==== INPUT DATA ====
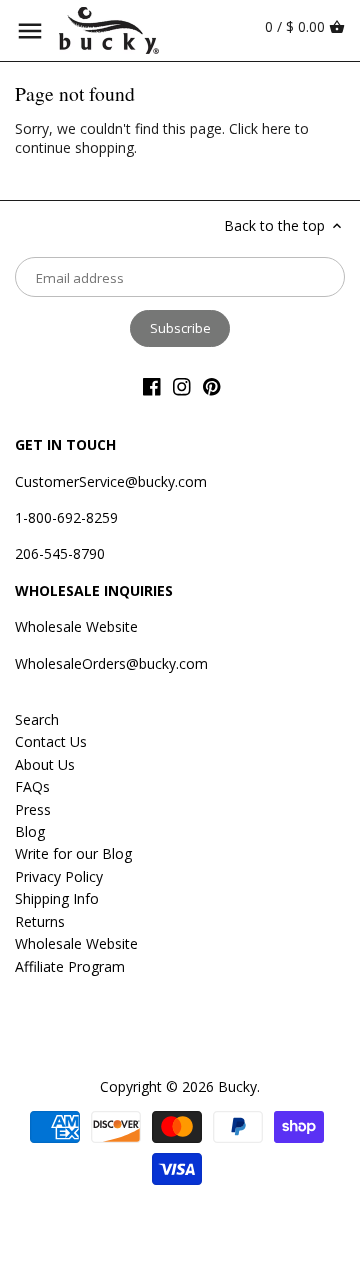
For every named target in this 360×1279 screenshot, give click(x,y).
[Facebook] (152, 386)
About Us (45, 764)
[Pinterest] (212, 386)
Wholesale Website (76, 626)
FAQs (32, 786)
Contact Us (51, 741)
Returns (40, 921)
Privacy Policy (59, 876)
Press (33, 809)
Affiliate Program (70, 966)
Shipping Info (57, 898)
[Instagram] (182, 386)
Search (37, 719)
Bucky (237, 1086)
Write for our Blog (73, 853)
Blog (30, 831)
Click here (260, 128)
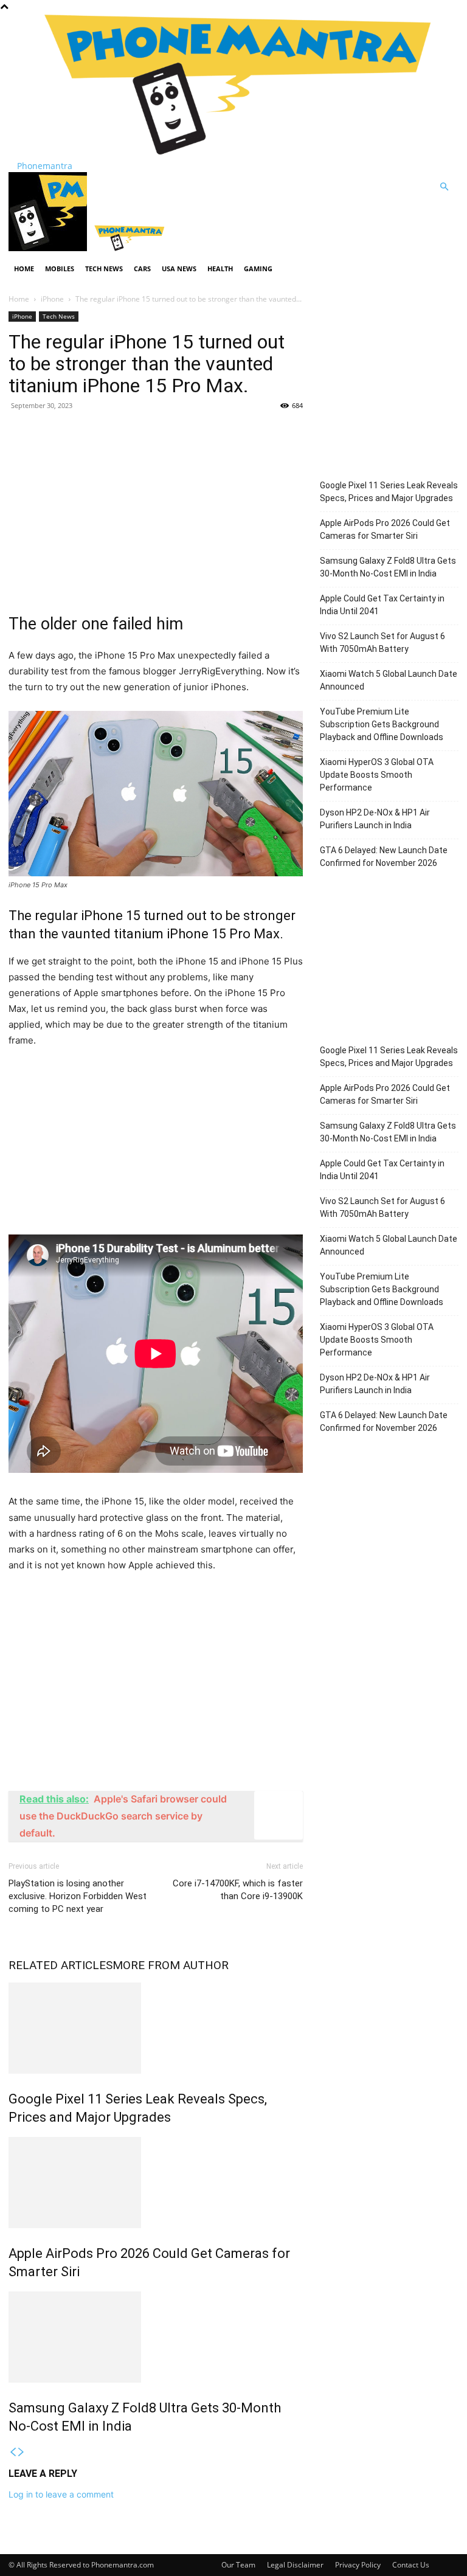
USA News (179, 268)
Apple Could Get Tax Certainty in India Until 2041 (382, 605)
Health (220, 268)
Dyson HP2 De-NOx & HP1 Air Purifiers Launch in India (375, 819)
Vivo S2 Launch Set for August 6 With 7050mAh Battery (382, 642)
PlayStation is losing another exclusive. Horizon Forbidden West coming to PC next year (78, 1896)
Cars (142, 268)
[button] (443, 187)
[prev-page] (13, 2452)
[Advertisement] (156, 509)
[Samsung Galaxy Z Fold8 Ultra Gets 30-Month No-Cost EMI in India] (156, 2337)
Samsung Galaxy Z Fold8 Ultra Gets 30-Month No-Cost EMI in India (388, 567)
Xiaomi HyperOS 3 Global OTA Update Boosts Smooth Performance (377, 774)
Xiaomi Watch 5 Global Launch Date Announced (388, 680)
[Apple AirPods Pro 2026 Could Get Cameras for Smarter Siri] (156, 2182)
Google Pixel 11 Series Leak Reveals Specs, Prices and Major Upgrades (389, 491)
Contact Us (410, 2565)
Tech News (104, 268)
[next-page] (21, 2452)
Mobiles (59, 268)
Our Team (238, 2565)
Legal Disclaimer (295, 2565)
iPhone (52, 299)
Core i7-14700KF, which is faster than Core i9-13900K (238, 1890)
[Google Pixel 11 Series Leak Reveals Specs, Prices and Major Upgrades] (156, 2028)
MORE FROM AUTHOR (170, 1965)
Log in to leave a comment (61, 2494)
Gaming (258, 268)
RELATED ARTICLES (60, 1965)
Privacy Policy (358, 2565)
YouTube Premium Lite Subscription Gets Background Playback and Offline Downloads (381, 724)
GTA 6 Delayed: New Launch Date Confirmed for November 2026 (384, 856)
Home (24, 268)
====
## YOUR INSTRUCTIONS
Could you reproduce the lines above, from the one that holds "Legal Disclaimer (295, 2565)" through the last, exactly as they stand?

## OUTPUT OF THE EXERCISE
Legal Disclaimer (295, 2565)
iPhone (52, 299)
Core i7-14700KF, which is faster than Core i9-13900K (238, 1890)
[Google Pixel 11 Series Leak Reveals Specs, Prices and Major Upgrades] (156, 2028)
MORE FROM AUTHOR (170, 1965)
Log in to leave a comment (61, 2494)
Gaming (258, 268)
RELATED ARTICLES (60, 1965)
Privacy Policy (358, 2565)
YouTube Premium Lite Subscription Gets Background Playback and Offline Downloads (381, 724)
GTA 6 Delayed: New Launch Date Confirmed for November 2026 (384, 856)
Home (24, 268)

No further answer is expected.